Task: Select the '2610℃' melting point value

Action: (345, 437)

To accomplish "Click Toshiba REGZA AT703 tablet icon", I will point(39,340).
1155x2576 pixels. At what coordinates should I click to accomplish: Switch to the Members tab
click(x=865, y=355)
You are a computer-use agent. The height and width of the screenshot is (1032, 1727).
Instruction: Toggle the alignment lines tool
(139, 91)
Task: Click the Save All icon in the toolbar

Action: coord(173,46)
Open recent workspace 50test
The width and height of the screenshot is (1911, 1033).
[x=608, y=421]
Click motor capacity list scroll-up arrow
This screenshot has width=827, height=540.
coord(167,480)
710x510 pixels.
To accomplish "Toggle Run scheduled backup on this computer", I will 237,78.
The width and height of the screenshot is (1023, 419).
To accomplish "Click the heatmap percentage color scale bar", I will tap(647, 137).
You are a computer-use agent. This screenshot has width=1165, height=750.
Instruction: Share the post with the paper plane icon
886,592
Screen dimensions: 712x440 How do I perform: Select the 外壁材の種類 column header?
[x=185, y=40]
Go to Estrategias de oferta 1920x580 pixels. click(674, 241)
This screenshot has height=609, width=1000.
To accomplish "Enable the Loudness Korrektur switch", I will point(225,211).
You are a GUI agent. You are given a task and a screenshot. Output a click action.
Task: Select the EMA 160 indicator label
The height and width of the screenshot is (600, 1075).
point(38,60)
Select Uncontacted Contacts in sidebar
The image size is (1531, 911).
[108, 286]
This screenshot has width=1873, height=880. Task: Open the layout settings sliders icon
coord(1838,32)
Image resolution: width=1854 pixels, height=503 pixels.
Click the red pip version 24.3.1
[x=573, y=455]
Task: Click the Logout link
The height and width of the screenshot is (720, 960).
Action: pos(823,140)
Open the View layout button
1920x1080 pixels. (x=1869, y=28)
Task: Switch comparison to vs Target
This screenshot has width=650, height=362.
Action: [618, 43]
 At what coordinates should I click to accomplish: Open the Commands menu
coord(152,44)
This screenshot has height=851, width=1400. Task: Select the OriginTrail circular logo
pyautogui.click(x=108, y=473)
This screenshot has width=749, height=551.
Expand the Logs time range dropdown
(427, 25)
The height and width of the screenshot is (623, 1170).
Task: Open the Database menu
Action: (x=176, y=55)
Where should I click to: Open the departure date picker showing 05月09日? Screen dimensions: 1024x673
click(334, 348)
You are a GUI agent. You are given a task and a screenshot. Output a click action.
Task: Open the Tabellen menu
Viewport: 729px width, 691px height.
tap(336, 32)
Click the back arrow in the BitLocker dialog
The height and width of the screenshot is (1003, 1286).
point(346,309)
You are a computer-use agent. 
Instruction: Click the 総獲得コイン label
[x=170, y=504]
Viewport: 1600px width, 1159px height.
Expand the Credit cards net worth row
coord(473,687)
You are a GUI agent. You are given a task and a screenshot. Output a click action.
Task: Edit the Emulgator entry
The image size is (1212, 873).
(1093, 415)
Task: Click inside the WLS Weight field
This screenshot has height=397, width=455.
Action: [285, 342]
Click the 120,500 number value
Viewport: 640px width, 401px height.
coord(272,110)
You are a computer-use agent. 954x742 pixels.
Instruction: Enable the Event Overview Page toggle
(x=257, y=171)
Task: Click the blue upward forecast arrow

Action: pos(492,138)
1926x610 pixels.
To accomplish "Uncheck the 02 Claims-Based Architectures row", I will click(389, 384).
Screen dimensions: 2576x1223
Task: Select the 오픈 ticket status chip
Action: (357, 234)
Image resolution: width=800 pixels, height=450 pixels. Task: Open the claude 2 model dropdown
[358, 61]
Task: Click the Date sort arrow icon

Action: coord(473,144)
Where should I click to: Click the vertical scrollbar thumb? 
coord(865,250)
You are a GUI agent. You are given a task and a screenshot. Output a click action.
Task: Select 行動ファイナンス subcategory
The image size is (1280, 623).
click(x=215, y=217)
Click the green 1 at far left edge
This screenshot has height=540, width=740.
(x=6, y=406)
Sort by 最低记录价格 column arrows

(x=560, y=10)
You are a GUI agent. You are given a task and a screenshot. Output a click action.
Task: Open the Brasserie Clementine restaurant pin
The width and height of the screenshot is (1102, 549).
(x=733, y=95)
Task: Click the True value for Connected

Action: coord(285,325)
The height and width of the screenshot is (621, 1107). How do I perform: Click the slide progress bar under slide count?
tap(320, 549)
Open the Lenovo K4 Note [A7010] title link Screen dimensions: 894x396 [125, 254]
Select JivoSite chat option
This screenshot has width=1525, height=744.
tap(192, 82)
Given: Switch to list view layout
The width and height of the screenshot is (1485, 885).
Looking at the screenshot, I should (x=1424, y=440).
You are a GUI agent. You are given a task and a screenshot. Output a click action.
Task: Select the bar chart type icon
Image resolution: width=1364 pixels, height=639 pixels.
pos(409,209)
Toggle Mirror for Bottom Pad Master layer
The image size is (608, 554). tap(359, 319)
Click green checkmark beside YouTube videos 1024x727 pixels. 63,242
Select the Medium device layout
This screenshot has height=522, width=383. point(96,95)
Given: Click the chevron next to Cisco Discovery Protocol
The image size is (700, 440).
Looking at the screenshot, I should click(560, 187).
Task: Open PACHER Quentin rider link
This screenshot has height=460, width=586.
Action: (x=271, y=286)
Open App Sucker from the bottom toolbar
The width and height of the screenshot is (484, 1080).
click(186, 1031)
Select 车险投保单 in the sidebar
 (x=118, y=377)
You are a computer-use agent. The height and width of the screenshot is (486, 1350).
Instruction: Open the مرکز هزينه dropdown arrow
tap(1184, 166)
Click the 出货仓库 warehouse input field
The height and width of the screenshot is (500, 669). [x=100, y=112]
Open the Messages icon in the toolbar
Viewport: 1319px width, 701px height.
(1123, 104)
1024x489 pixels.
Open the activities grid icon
----------
**OBJECTIVE:** Reproduce the lines of the listing above, without any change, from the line that contains "Task: Switch comparison to vs Target" through the line that contains "pyautogui.click(x=108, y=473)", including both of those lines.

**ANSWER TO THE PROBLEM:**
Task: Switch comparison to vs Target
This screenshot has width=650, height=362.
Action: [618, 43]
 At what coordinates should I click to accomplish: Open the Commands menu
coord(152,44)
This screenshot has height=851, width=1400. Task: Select the OriginTrail circular logo
pyautogui.click(x=108, y=473)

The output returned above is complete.